- Task statement:
Lines before the one containing "Select the CPU (Tctl/Tdie) sensor row" are not wanted; restate the rest below word for word, through the last line, but drop any pictures.

Saved data entries
###

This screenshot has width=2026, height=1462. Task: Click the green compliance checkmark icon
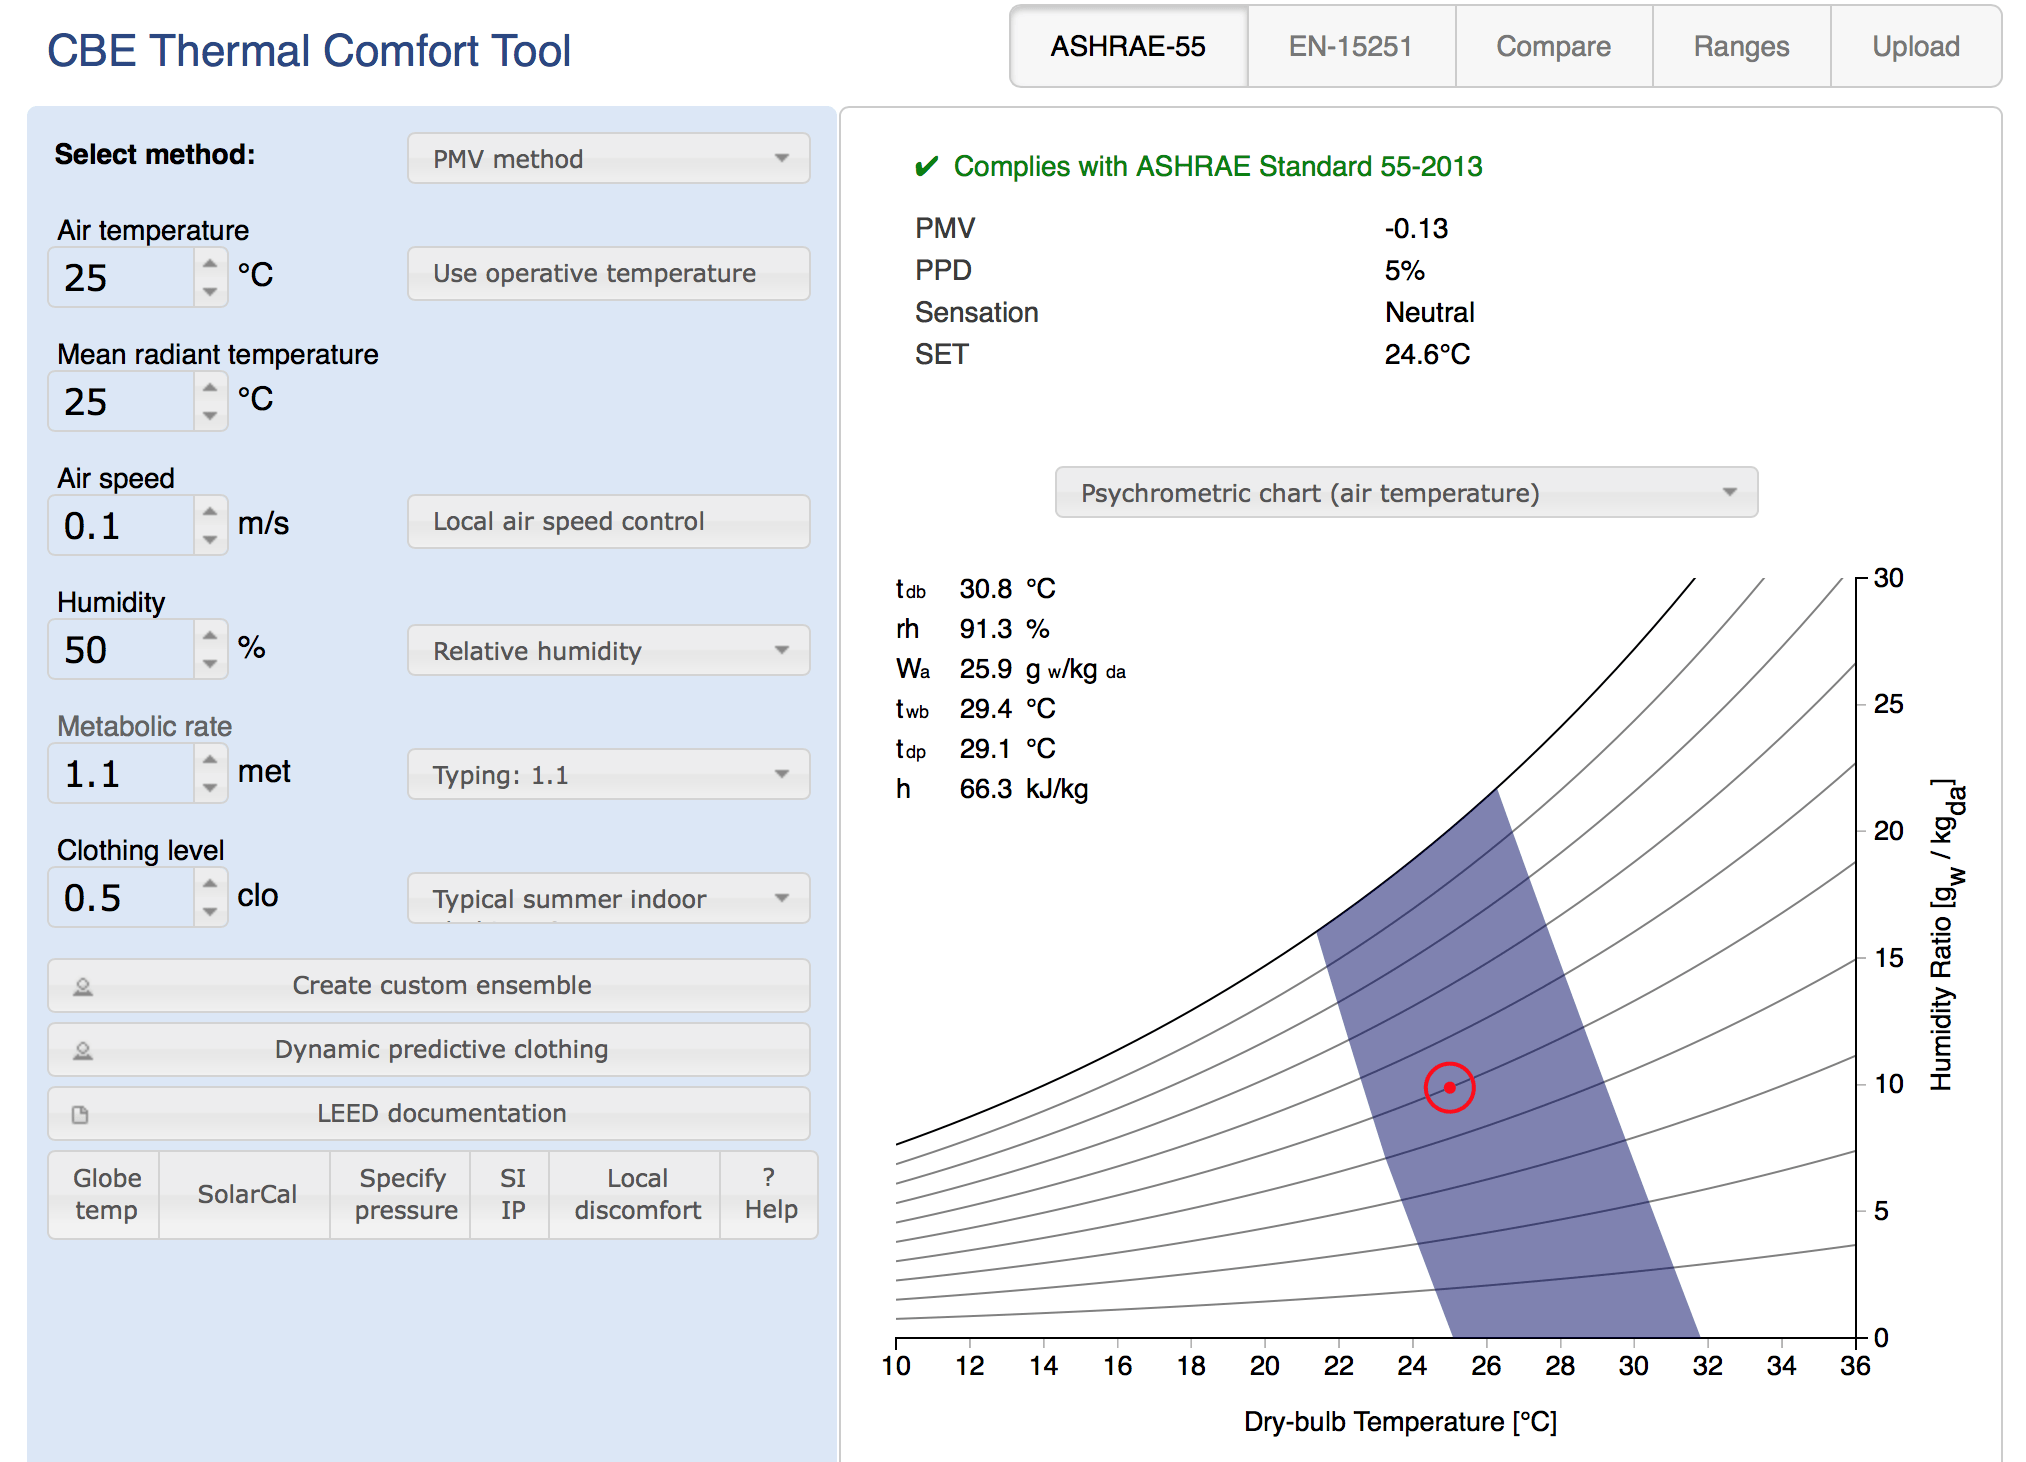pyautogui.click(x=927, y=166)
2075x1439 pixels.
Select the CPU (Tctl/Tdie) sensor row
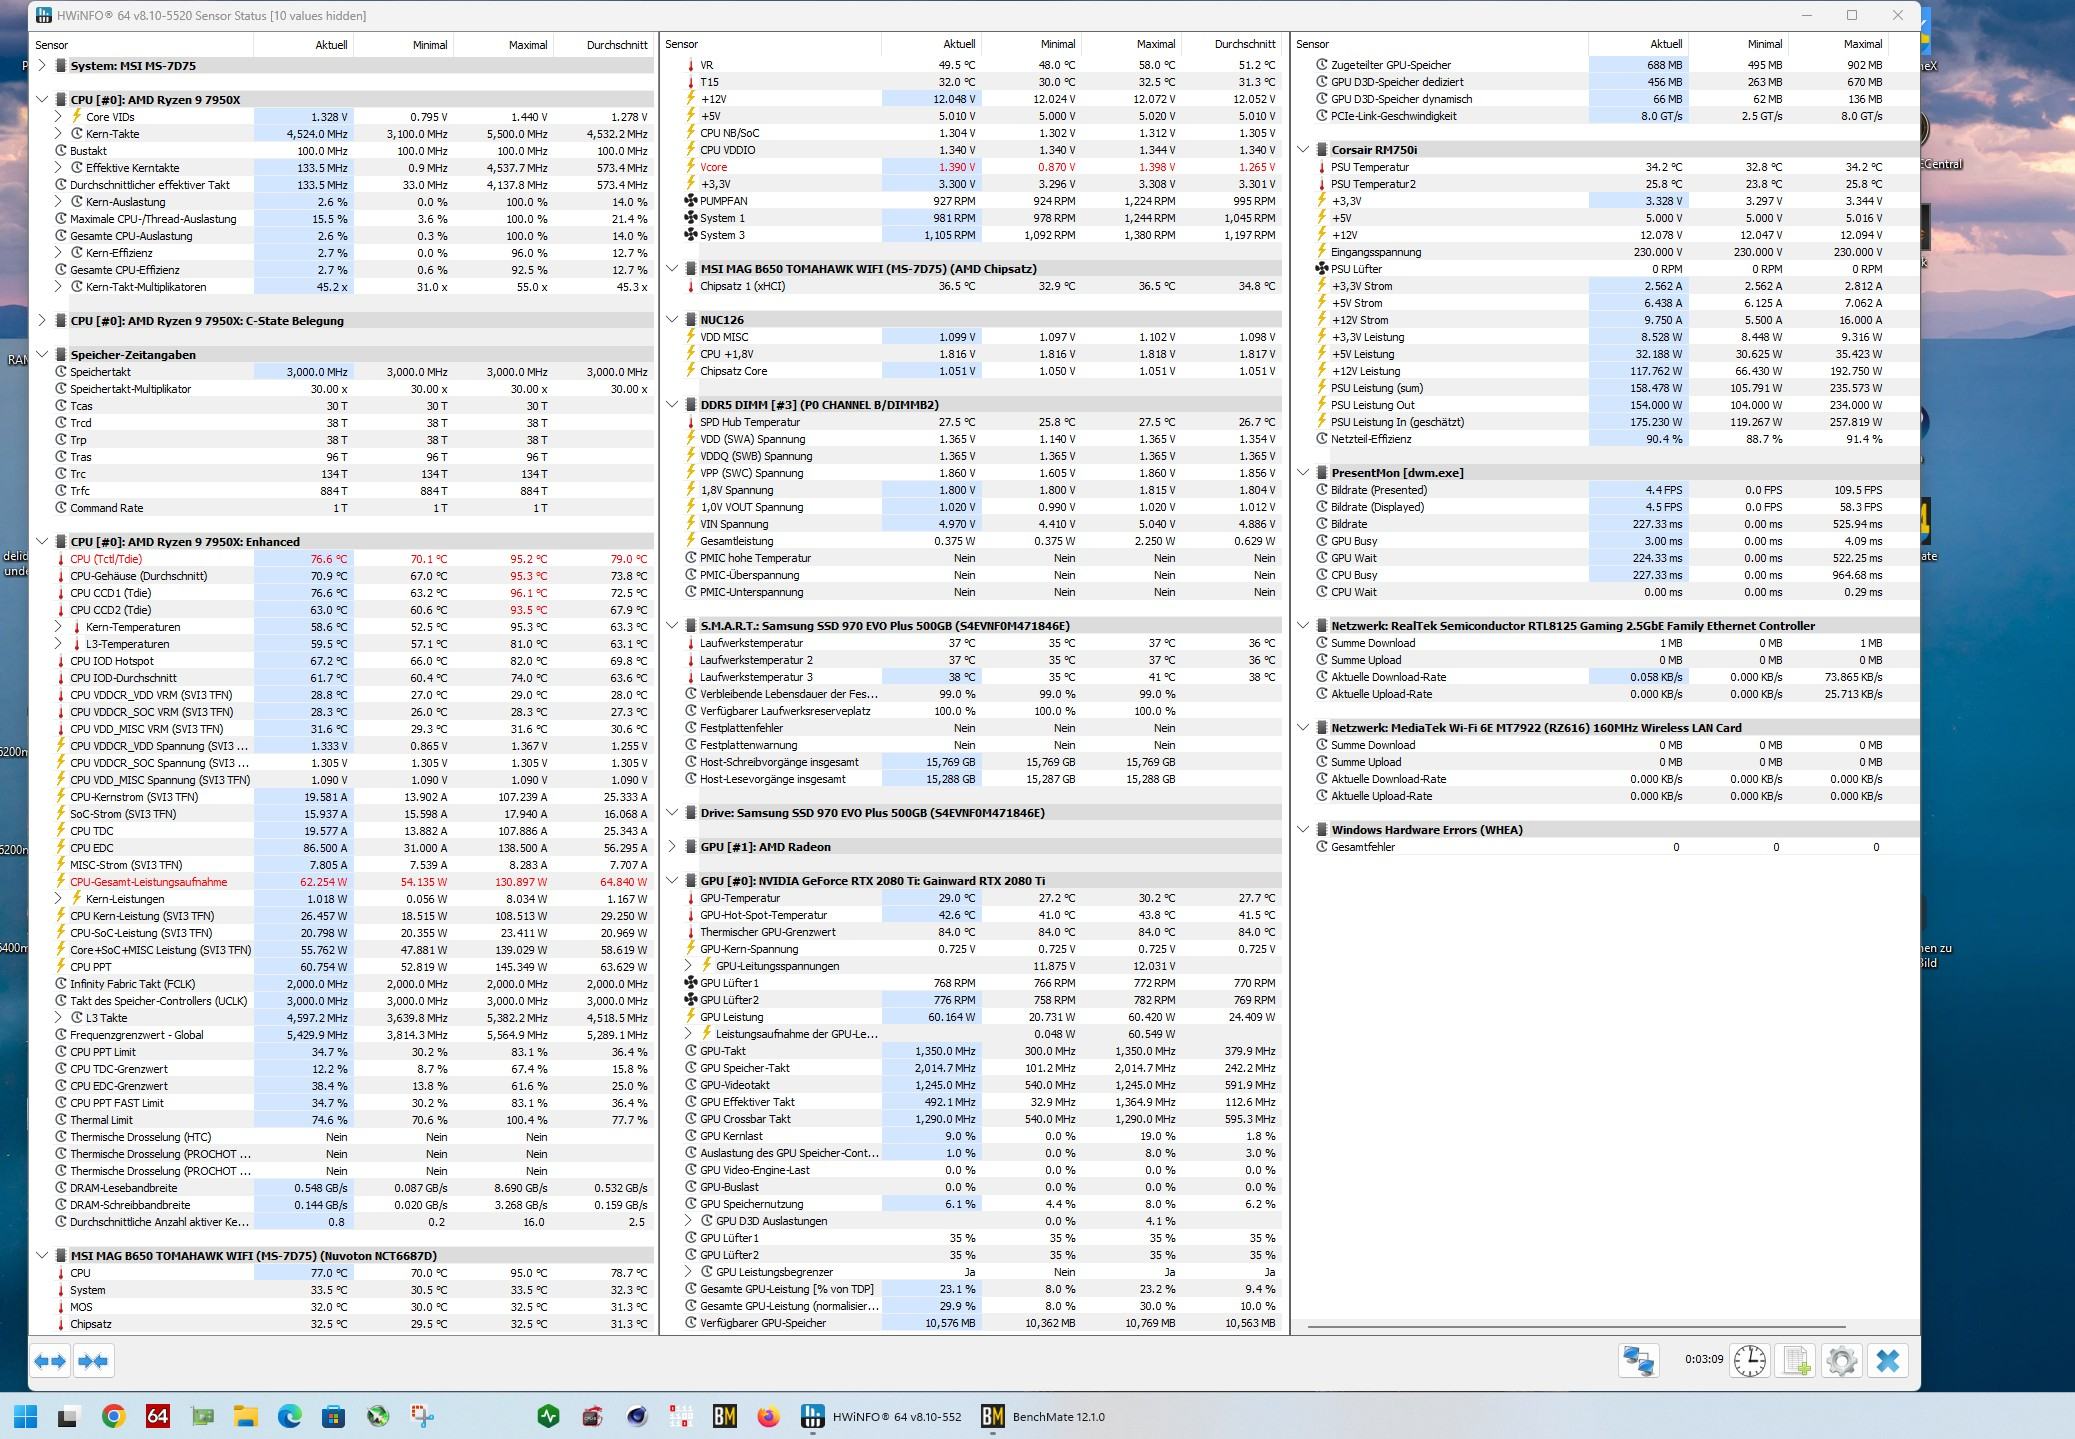click(x=106, y=559)

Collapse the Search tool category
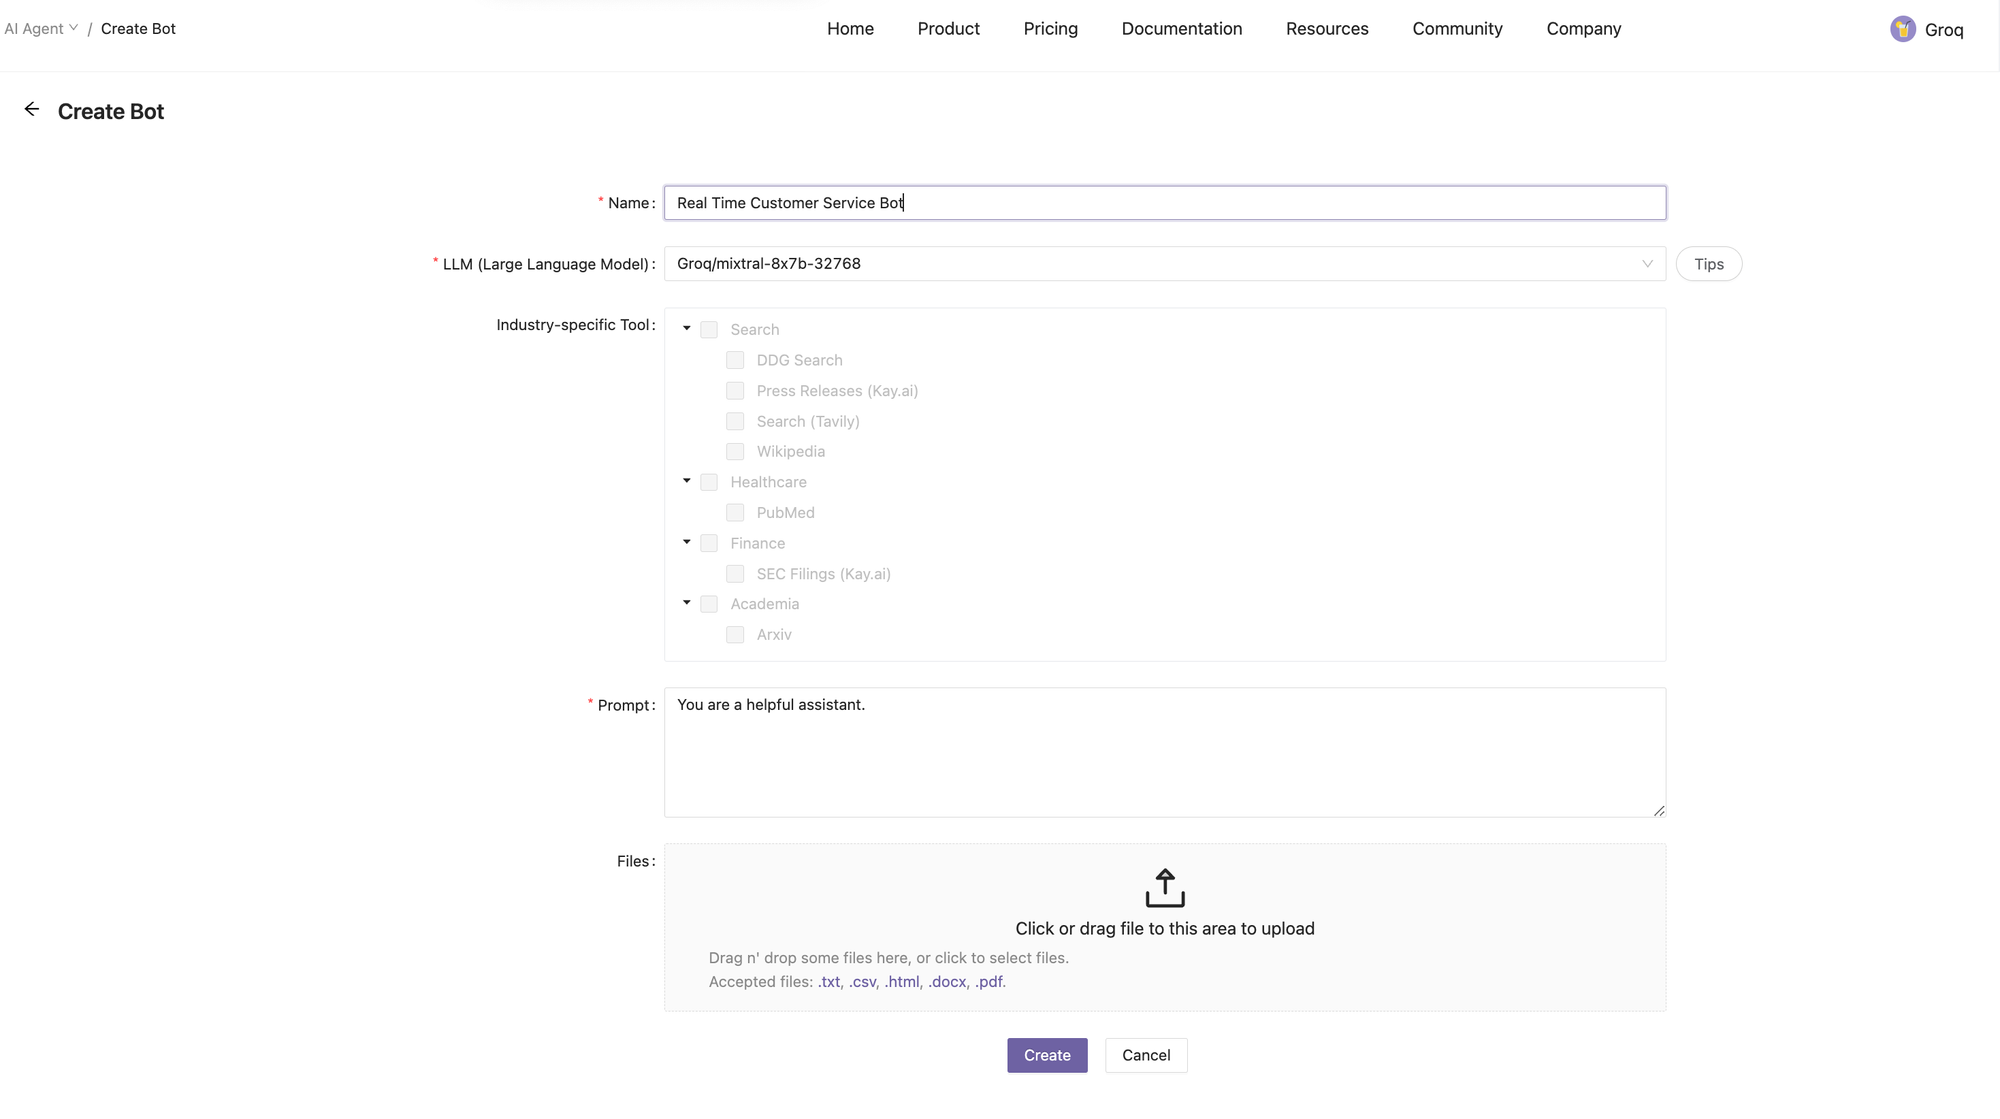(687, 329)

###

- Answer for the task:
Select the CPU (Tctl/Tdie) sensor row
click(x=106, y=559)

Collapse the Search tool category
(687, 329)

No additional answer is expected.